Editor: Content Writer
TRIBUNNEWS.COM - Terkait kabar dugaan bocornya data pemilih di KPU RI, Direktur Eksekutif Indonesia Political Opinion (IPO) Dedi Kurnia Syah menanggapi hal tersebut dapat menggerus kepercayaan masyarakat terhadap penyelenggaraan Pemilu.
"Integritas KPU sebenarnya mulai bersaing dengan KPK, yakni kehilangan kepercayaan publik," ungkap Dedi dalam keterangan tertulis yang diterima Tribunnews.com (29/11/223)
Menurut dia, sejauh ini, KPU sudah didera sejumlah masalah yang mencoreng nama baiknya. Dugaan bocornya data pemilih telah menambah panjang daftar persoalan yang membuat citra KPU makin memprihatinkan.
"Ditambah dengan kasus kebocoran ini, legitimasi KPU kian pudar di mata publik," jelas dia.
Menurutnya, kebocoran data seperti telah menjadi hal yang biasa di negara ini. Bukan karena ada pemakluman, tetapi karena tidak adanya sanksi hukum bagi lembaga yang lalai menjaga kerahasiaannya.

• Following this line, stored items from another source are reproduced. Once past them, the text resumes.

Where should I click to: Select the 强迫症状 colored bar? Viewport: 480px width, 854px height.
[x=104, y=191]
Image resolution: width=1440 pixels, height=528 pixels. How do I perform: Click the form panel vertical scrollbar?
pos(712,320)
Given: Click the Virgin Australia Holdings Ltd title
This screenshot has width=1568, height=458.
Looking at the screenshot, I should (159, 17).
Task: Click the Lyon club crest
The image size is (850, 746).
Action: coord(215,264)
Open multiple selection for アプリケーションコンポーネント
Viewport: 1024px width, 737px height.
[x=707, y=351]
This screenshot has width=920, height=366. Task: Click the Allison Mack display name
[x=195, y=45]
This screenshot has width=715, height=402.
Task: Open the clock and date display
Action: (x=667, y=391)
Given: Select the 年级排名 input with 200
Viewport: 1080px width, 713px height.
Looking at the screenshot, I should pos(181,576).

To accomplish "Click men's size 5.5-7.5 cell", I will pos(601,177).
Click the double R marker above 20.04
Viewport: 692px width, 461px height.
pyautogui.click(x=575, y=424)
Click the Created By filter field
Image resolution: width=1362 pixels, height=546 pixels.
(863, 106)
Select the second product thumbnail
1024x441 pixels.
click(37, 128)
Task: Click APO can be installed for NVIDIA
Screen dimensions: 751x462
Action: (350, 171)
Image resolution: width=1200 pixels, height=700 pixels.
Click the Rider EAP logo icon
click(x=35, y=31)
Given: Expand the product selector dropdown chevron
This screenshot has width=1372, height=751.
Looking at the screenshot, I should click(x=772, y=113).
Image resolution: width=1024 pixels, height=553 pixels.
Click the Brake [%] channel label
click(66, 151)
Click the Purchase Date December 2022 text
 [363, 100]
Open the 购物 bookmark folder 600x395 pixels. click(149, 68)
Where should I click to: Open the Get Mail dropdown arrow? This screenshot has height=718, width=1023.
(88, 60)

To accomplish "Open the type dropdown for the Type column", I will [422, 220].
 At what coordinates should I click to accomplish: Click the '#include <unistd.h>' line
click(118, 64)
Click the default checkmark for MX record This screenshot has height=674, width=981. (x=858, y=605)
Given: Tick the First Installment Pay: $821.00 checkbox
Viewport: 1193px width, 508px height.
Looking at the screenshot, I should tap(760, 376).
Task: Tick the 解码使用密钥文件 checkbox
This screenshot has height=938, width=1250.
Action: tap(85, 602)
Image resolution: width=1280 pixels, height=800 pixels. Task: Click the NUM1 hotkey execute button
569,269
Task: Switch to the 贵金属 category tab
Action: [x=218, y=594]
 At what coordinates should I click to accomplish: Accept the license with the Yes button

"Situasi ini jelas memprihatinkan, terlebih KPU di mana mereka seharusnya terbebas dari upaya manipulasi pemilihan, dan kebocoran data bisa berujung pada aktivitas kecurangan pemilihan," ujar Dedi.
Baca juga: Situs Diduga Diretas, Mahfud MD Berharap KPU Lebih Berhati-hati
Ia menyebut, patut disayangkan data sipil sudah terlalu sering tersebar dengan berbagai macam skandalnya. Dampak politiknya tetap akan ada.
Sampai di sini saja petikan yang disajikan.